> _Stored items from a collection_:
☆ ☆ ☆ ☆ ☆

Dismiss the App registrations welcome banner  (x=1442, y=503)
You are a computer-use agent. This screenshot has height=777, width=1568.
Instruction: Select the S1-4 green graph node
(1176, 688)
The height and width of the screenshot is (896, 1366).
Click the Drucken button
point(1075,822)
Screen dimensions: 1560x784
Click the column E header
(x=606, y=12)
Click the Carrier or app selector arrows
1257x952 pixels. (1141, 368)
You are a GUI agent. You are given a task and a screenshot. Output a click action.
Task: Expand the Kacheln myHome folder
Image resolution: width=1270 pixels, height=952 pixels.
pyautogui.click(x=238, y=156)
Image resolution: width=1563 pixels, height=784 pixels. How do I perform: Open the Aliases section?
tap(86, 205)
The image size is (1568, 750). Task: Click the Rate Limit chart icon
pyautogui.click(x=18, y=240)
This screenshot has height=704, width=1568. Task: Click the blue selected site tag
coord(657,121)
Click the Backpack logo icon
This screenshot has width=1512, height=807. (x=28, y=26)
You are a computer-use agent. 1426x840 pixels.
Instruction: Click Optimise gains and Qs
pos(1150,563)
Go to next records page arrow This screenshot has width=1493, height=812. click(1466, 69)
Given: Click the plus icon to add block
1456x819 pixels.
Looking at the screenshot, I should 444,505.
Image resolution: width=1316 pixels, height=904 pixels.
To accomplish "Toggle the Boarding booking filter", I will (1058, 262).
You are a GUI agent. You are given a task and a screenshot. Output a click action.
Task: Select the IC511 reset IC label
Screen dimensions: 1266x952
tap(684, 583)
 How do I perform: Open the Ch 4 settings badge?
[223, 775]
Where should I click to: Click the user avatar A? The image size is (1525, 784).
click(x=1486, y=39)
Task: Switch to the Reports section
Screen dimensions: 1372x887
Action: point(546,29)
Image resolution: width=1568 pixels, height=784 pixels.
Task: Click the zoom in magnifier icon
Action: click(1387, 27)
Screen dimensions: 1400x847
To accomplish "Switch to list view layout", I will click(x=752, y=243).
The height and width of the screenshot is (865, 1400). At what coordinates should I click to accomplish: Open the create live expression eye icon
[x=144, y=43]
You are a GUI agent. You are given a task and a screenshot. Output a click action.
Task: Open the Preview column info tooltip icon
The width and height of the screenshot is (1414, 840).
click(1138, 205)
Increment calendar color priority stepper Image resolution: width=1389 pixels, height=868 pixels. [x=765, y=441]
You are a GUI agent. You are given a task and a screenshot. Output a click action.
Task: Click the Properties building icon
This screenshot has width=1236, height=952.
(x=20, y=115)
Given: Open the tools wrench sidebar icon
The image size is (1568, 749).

☆ ☆ ☆ ☆ ☆

> _AIM OF THE EXERCISE_:
Counting the lines above that hold "will", reply with the number and no other words.

> _ANSWER SECTION_:
2